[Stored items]
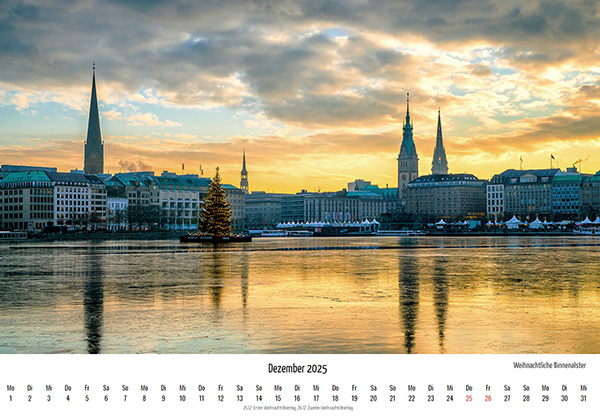Viewport: 600px width, 419px height.
Task: Select red holiday date 26
Action: tap(488, 398)
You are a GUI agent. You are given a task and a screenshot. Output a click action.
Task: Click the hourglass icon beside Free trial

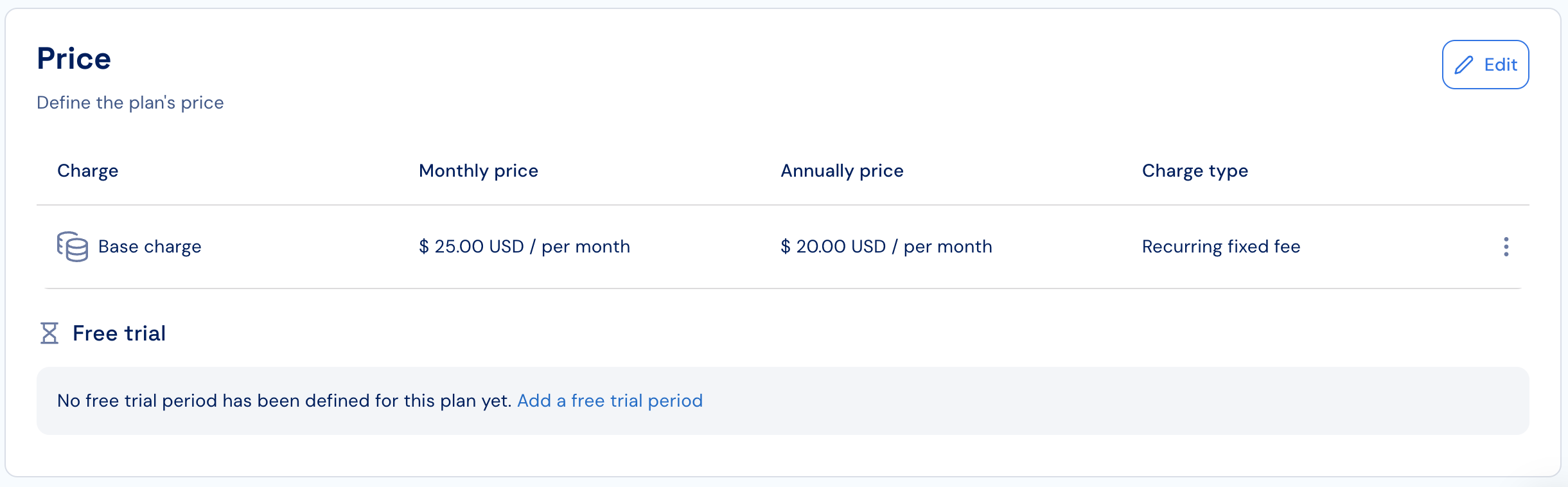(x=49, y=333)
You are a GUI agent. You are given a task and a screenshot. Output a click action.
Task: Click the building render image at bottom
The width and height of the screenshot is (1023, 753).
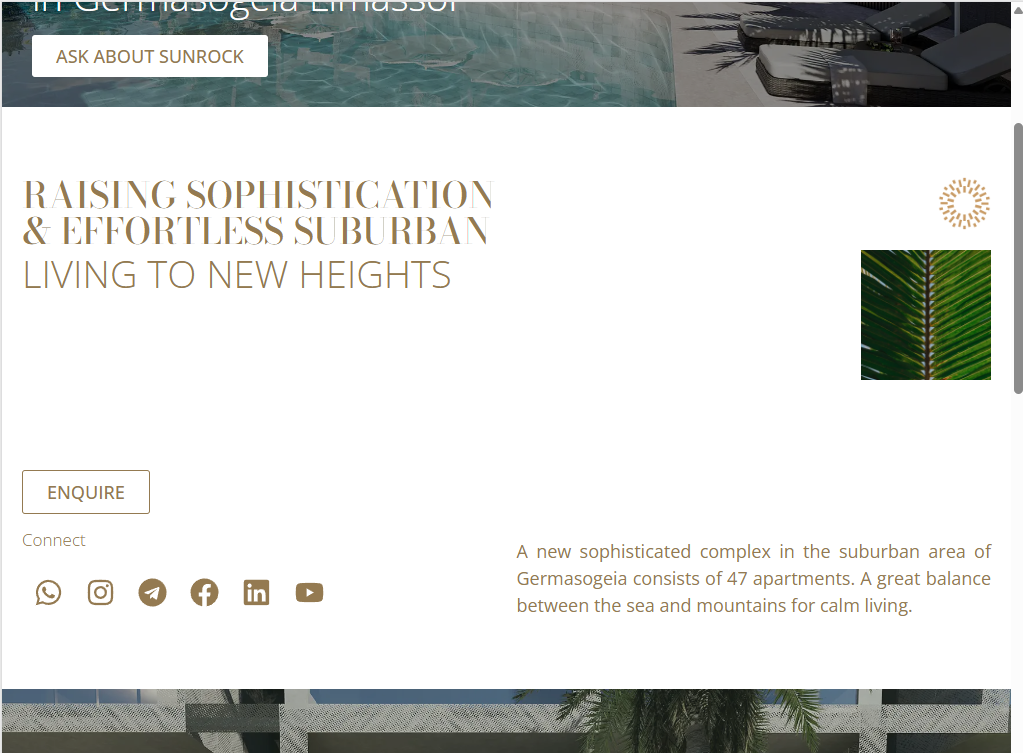(x=506, y=721)
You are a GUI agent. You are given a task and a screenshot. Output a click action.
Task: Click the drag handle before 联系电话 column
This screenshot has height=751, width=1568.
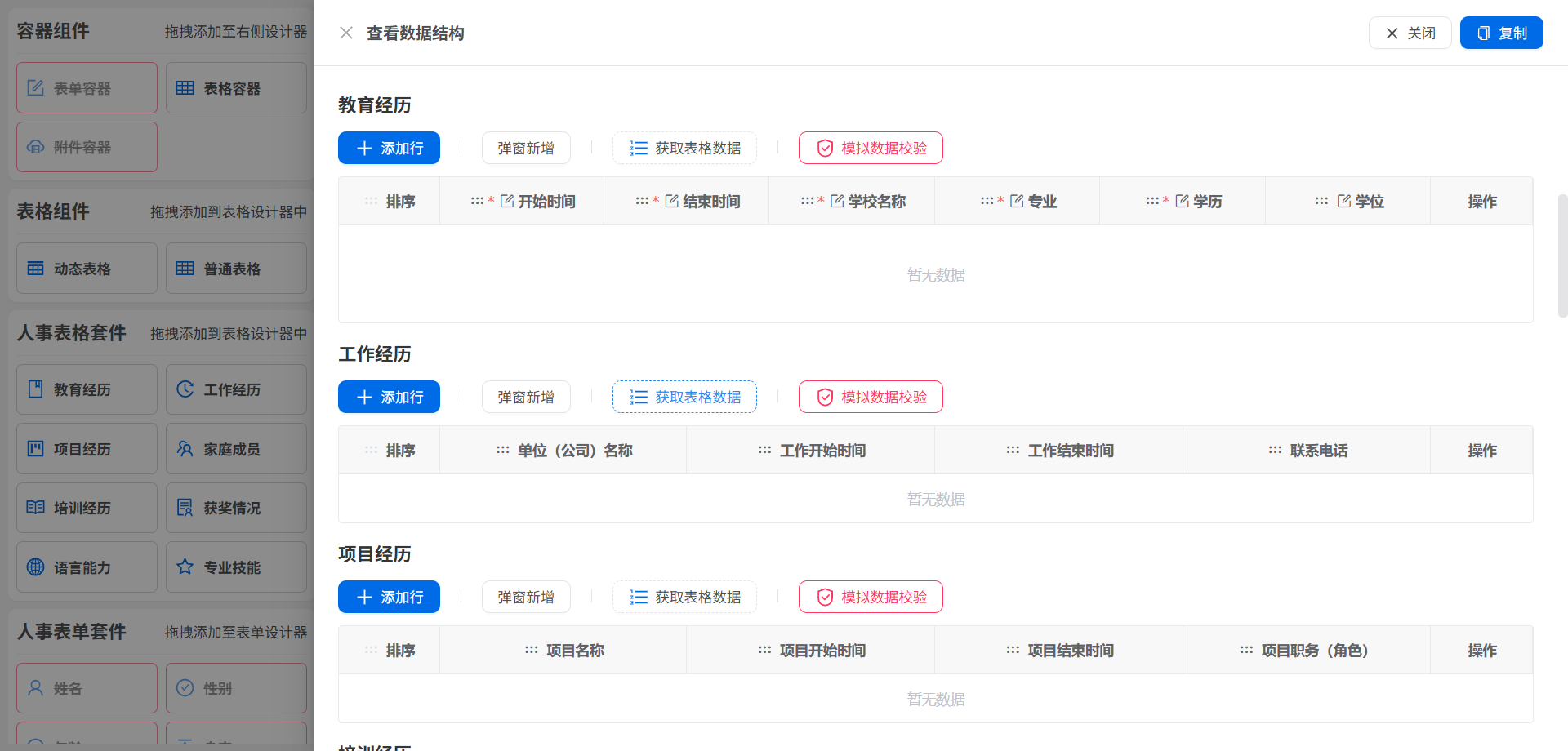tap(1275, 450)
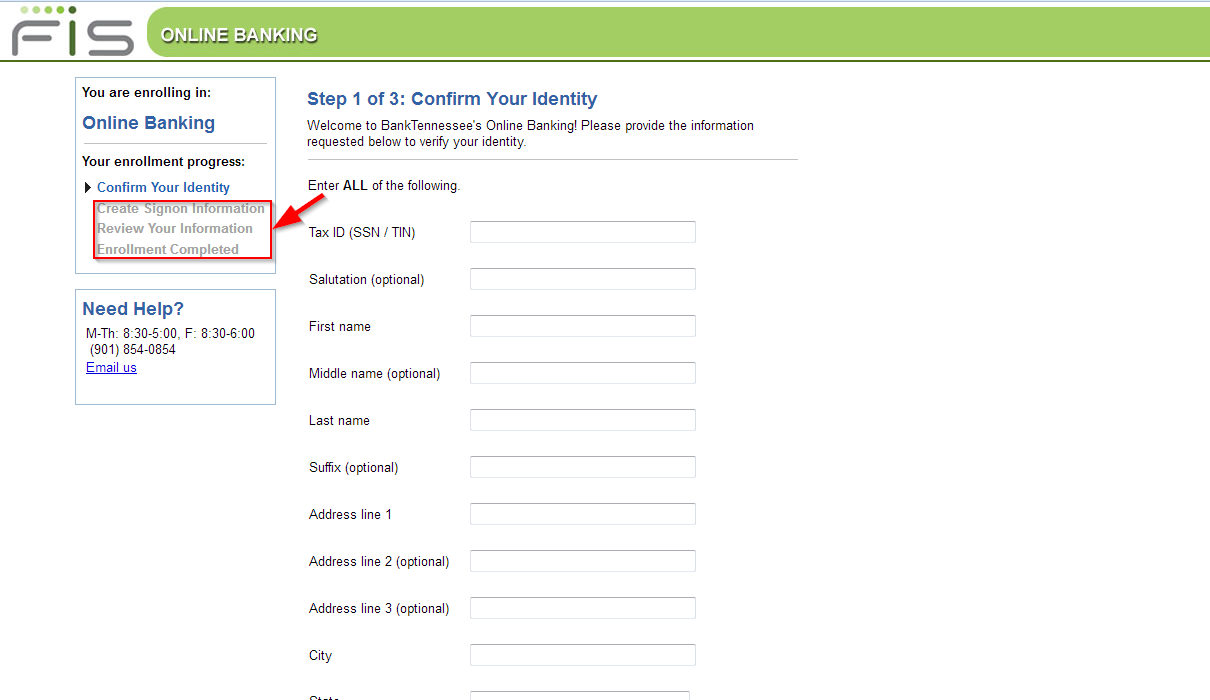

**WORK REQUEST:** What is needed is a word-for-word copy of the lines from the one containing "The width and" through the final line of the records above, both included, with the pictures left out.

**WRITTEN ANSWER:**
The width and height of the screenshot is (1023, 753).
(x=506, y=721)
You are a GUI agent. You are given a task and a screenshot. Output a click action.
Task: Click the drag handle before 联系电话 column
This screenshot has height=751, width=1568.
tap(1275, 450)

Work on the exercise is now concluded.